Hundreds of concerned homeowners affected with failing concrete foundations met for the first time in Vernon.
The meeting comes four months into a Troubleshooters investigation exposing the problem plaguing some homeowners in the northeast corner of the state for nearly years.
The meeting was organized by Ellington attorney Brenda Draghi. Department of Consumer Protection Commissioner Jonathan Harris, along with representatives from the Attorney General’s Office and Insurance Department, updated the estimated crowd of 500 on the state civil demand investigation.
Harris told the crowd that they’ve contracted a concrete expert from University of Connecticut to study the science behind the chemical reaction causing severe cracks and eventual failure in concrete basement walls.
“It’s a little daunting the magnitude, we knew that the scope was large,” said Harris. “It’s encouraging that people are coming out because a lot of people felt isolated and didn’t know what to do and know they now there’s people out there to help.”
U.S. Sen. Richard Blumenthal (D-Connecticut) said the sizable crowd is proof the size and scope of the issue is “unprecedented in his career”. Adding if there was example of innocent people “suffering wrong as consumers, it would be you.”
“You know the old saying, ‘a picture is worth a thousand words’? This picture is worth a thousand words,” Blumenthal said prior to leaving the meeting. “Not just the numbers but the passion and the anxiety that people rightly feel.”
Congressman Joseph Courtney (D-2) who lives in Vernon, also acknowledged the number of people in attendance saying it’s personal because neighbors on his street are affected by the problem.
“Looking at the size of this crowd, it speaks louder and more powerfully than any one of us up here could ever achieve," he said.

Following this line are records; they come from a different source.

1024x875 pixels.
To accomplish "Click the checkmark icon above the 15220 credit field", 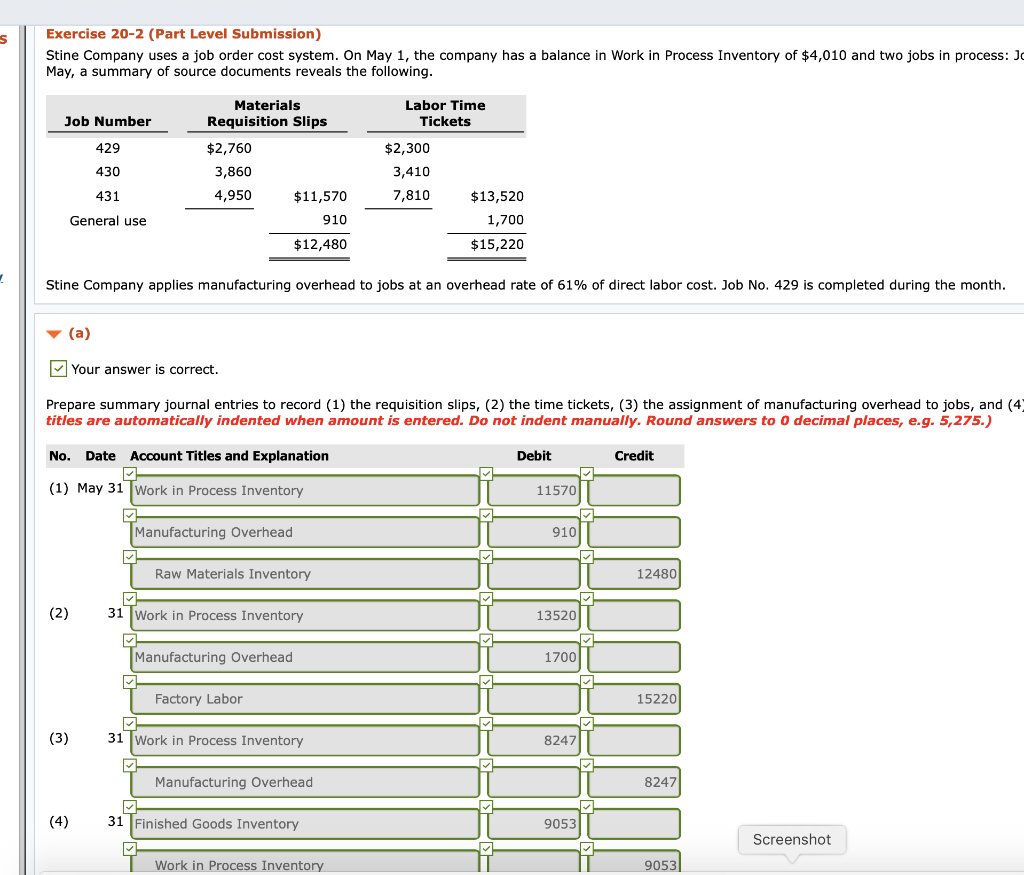I will 587,681.
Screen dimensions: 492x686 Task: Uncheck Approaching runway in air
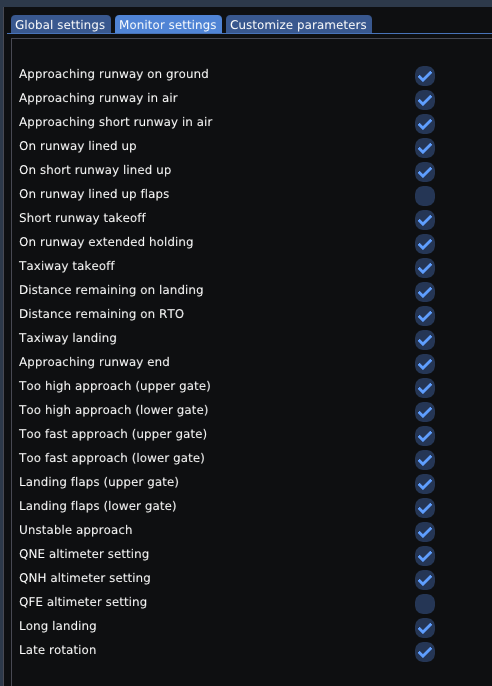(x=425, y=100)
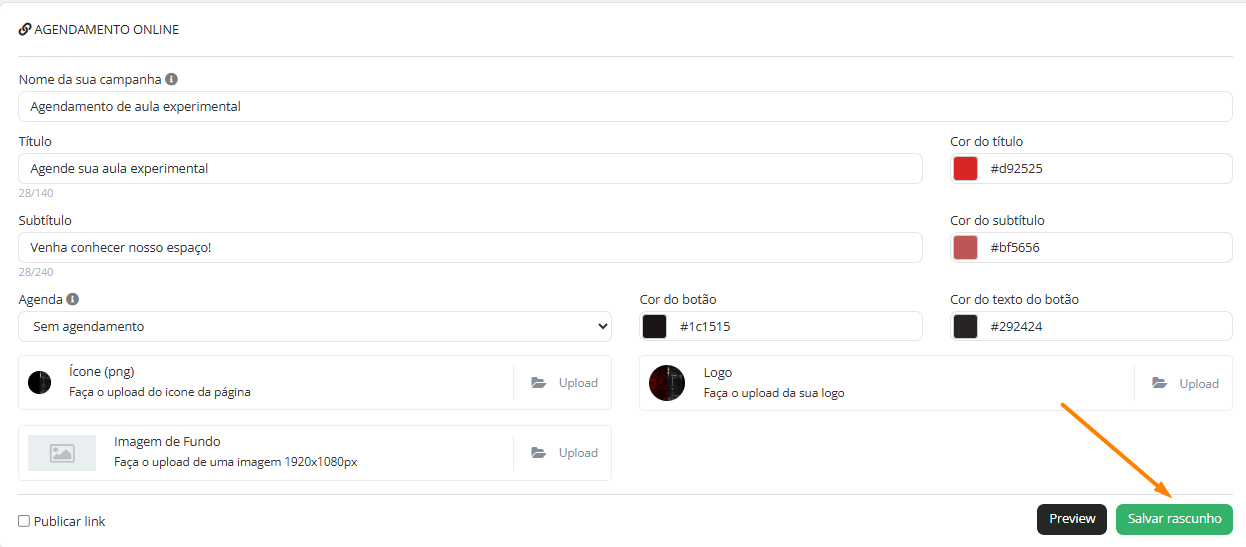The height and width of the screenshot is (547, 1246).
Task: Click the circular Logo preview image
Action: 667,383
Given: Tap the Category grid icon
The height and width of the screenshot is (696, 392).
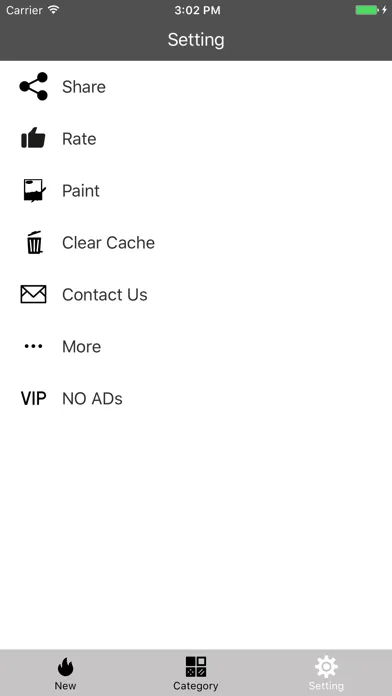Looking at the screenshot, I should pos(196,667).
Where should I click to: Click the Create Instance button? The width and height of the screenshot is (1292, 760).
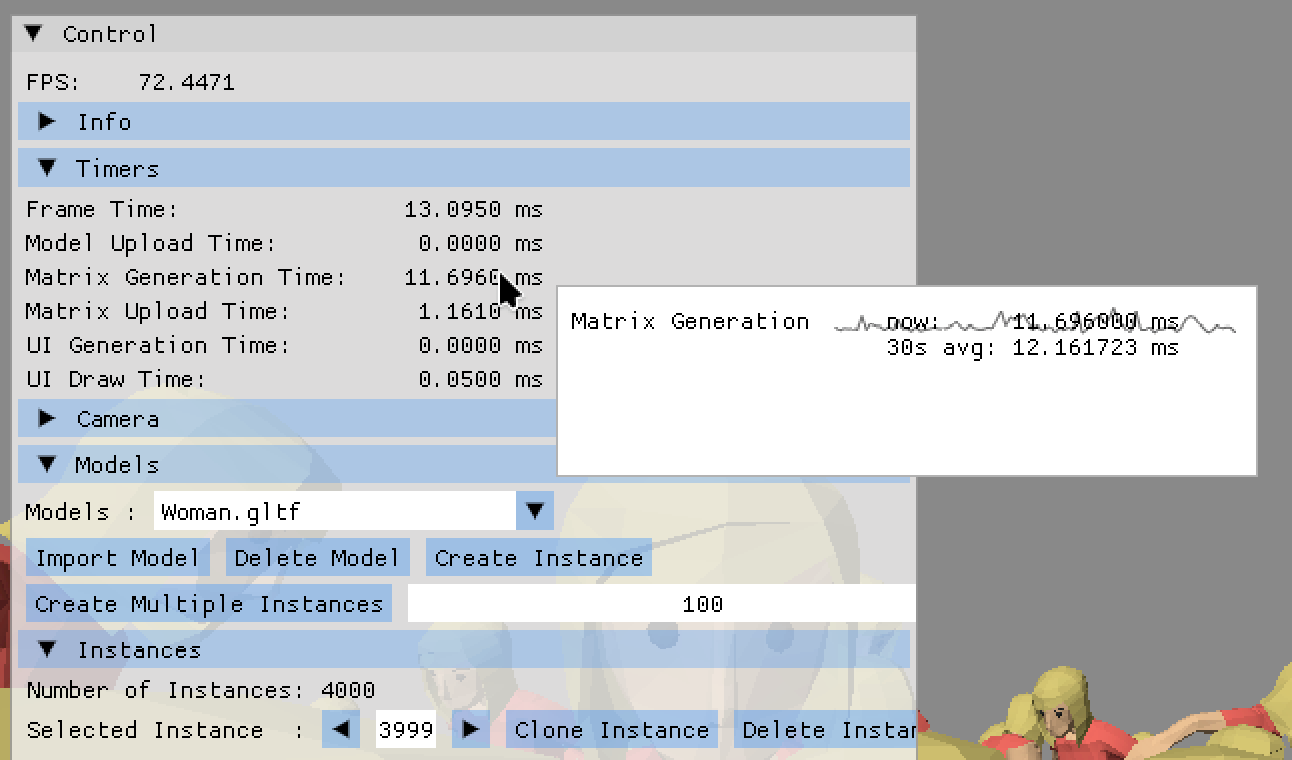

Those sentiments were echoed by the homeowners in attendance. Phil Luginbuhl said the cost of replacing his foundation cost hundreds of thousands of dollars. He says atleast four other households in his family also are dealing with the issue.
“I knew this was a problem, but not this big,” said Luginbuhl. “This is incredible.”
Hundreds of people contacted NBC Connecticut following the original July 21 investigation. They all reported having their insurance companies deny claims of coverage. The only remedy, according to contractors and structural engineers, is to replace the foundation.
“I’m very pleased to see the turnout and excited for the state of Connecticut to see the enormous amount of people that have this problem,” said Tim Heim, whose Willington foundation is bowing and showing significant spider cracks.
In August, because of the NBC Connecticut investigation, Gov. Dannel P. Malloy called on the Attorney General’s Office to assist the Department of Consumer Protection in a civil investigation.
Advisories have been sent to home inspectors and realtors to be aware of the problem. The Insurance Department sent a warning to insurance companies not to drop or non-renew coverage if policy holders file claims.
For Linda Tofolowsky, this day is a long time coming. Her home’s concrete basement walls began deteriorating in the mid 1990s. She sought help from her town, state and the courts to no avail. While she’s encouraged by seeing everyone in the same room, she’s still looking for answers.
“I’m happy somebody’s listening, maybe something will happen, but I’m guarded because the ball has been dropped so many times in the past,” said Tofolowsky.
While no solutions are on the table yet, many left saying the future seems a little brighter.
“I can see the light at the end of the tunnel now,” said Luginbuhl. “It’s possible something’s going to happen.”
The state says results from their investigation are expected next summer or early fall.